+++ Material for this task +++
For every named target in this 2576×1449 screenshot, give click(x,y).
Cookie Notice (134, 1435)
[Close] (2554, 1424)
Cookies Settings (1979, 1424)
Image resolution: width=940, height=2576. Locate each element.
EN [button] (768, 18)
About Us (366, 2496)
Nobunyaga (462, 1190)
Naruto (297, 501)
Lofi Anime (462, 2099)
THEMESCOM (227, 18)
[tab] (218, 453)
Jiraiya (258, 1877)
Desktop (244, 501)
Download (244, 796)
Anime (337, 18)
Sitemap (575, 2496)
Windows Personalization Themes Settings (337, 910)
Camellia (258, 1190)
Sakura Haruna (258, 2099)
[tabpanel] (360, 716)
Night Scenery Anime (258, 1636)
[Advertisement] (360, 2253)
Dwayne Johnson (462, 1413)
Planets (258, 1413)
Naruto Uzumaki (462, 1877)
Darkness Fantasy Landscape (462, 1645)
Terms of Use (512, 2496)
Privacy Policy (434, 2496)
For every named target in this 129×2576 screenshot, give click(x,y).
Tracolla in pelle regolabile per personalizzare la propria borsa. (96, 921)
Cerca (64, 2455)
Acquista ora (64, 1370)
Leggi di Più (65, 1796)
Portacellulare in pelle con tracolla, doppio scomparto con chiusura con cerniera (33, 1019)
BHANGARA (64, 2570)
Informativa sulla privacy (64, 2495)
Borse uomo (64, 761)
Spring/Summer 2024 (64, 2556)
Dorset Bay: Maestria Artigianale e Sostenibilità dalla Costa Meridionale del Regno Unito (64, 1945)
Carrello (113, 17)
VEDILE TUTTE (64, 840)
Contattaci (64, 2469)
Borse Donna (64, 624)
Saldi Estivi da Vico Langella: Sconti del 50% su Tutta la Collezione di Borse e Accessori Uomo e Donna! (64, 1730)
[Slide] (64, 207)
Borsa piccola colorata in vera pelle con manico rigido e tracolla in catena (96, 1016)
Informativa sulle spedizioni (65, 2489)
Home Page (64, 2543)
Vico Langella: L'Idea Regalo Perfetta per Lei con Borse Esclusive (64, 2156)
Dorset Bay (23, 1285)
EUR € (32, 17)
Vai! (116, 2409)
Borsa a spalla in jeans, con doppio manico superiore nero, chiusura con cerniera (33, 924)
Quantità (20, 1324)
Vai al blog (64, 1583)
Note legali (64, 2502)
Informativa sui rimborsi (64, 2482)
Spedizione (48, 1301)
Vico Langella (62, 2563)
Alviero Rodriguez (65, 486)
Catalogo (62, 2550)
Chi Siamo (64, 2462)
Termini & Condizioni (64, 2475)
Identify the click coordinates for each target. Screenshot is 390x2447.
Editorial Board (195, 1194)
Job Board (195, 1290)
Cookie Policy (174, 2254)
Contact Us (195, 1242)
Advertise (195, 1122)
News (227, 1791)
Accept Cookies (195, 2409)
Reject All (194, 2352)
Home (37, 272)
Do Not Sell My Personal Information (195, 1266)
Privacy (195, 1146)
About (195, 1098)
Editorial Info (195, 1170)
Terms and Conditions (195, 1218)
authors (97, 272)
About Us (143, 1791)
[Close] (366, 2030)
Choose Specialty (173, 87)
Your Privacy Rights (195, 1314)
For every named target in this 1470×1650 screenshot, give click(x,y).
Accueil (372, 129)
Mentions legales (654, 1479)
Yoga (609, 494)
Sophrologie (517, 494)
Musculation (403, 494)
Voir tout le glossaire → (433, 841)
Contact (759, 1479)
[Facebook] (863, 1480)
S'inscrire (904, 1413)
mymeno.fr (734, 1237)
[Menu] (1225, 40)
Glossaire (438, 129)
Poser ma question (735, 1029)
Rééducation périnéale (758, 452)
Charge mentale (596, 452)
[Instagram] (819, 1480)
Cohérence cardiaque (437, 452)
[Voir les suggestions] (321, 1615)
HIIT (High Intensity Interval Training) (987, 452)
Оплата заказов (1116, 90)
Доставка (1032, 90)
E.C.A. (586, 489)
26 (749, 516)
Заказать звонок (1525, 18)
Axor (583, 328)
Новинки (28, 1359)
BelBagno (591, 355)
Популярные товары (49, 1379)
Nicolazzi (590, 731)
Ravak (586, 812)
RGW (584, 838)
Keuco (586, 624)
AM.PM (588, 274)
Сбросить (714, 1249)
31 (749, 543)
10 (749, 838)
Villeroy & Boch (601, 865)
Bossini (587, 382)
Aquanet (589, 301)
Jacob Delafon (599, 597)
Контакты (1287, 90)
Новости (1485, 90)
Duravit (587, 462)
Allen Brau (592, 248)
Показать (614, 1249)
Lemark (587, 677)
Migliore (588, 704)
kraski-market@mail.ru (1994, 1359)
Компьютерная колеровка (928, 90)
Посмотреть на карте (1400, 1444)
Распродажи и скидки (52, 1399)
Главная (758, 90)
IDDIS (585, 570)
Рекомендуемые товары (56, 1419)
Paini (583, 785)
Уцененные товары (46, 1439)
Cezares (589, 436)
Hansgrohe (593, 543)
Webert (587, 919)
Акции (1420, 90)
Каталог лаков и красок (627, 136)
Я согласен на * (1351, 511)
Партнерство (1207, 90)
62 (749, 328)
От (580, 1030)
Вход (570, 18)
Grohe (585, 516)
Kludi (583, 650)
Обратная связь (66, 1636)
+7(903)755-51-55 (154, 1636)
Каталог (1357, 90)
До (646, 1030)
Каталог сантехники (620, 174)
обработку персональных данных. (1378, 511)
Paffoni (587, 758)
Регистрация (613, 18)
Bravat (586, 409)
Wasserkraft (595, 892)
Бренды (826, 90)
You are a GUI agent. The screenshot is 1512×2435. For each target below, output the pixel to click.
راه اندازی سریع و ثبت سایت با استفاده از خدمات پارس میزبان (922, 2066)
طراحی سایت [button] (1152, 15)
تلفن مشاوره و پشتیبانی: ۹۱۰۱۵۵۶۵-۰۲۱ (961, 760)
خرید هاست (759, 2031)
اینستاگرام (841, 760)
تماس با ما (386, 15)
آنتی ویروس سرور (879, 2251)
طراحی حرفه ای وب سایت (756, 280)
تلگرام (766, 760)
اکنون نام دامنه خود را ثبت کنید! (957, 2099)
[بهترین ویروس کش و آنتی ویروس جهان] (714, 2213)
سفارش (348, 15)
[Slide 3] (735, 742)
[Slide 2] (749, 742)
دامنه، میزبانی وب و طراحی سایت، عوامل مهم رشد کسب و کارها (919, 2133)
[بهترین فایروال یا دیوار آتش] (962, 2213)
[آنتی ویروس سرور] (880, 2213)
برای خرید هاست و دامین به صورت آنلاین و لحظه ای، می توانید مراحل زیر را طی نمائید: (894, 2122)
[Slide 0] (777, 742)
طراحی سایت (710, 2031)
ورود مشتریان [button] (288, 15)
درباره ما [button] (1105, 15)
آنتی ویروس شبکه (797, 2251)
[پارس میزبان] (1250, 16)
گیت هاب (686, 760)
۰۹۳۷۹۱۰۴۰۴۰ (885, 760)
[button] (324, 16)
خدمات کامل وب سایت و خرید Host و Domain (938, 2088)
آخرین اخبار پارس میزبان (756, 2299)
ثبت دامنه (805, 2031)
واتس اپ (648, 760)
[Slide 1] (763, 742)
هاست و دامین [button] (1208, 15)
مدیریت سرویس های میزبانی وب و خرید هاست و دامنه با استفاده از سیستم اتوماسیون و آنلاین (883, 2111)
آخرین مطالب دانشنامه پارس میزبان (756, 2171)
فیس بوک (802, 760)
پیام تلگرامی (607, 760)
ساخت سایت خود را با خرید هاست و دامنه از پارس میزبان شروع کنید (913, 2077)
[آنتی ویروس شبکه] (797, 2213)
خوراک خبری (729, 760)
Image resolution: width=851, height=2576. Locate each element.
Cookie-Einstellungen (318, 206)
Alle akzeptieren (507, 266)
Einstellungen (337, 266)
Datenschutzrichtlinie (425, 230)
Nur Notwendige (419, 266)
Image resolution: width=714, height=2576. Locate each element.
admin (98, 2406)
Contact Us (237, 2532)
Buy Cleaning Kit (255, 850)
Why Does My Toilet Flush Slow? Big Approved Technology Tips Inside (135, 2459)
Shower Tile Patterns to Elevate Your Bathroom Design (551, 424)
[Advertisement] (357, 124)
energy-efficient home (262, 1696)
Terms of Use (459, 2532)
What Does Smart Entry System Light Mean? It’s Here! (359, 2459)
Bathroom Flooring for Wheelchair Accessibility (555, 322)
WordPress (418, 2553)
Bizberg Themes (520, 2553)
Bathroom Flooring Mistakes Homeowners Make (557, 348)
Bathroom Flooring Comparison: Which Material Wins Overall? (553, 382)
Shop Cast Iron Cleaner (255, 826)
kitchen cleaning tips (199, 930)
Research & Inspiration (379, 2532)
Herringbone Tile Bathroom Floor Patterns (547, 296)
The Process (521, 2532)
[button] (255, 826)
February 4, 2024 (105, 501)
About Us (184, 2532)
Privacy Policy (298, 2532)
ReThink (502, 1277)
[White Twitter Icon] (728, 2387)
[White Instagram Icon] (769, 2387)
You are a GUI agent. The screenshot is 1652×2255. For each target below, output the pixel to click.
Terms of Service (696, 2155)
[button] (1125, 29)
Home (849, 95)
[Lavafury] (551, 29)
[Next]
+++
• _Aim of the exercise_
Would you retype exactly the lines above, from the line with "[Instagram] (819, 1480)" to the line with "IDDIS (585, 570)", with both end lines kept and nothing more?

• _Reply_
[Instagram] (819, 1480)
Cohérence cardiaque (437, 452)
[Voir les suggestions] (321, 1615)
HIIT (High Intensity Interval Training) (987, 452)
Оплата заказов (1116, 90)
Доставка (1032, 90)
E.C.A. (586, 489)
26 (749, 516)
Заказать звонок (1525, 18)
Axor (583, 328)
Новинки (28, 1359)
BelBagno (591, 355)
Популярные товары (49, 1379)
Nicolazzi (590, 731)
Ravak (586, 812)
RGW (584, 838)
Keuco (586, 624)
AM.PM (588, 274)
Сбросить (714, 1249)
31 (749, 543)
10 (749, 838)
Villeroy & Boch (601, 865)
Bossini (587, 382)
Aquanet (589, 301)
Jacob Delafon (599, 597)
Контакты (1287, 90)
Новости (1485, 90)
Duravit (587, 462)
Allen Brau (592, 248)
Показать (614, 1249)
Lemark (587, 677)
Migliore (588, 704)
kraski-market@mail.ru (1994, 1359)
Компьютерная колеровка (928, 90)
Посмотреть на карте (1400, 1444)
Распродажи и скидки (52, 1399)
Главная (758, 90)
IDDIS (585, 570)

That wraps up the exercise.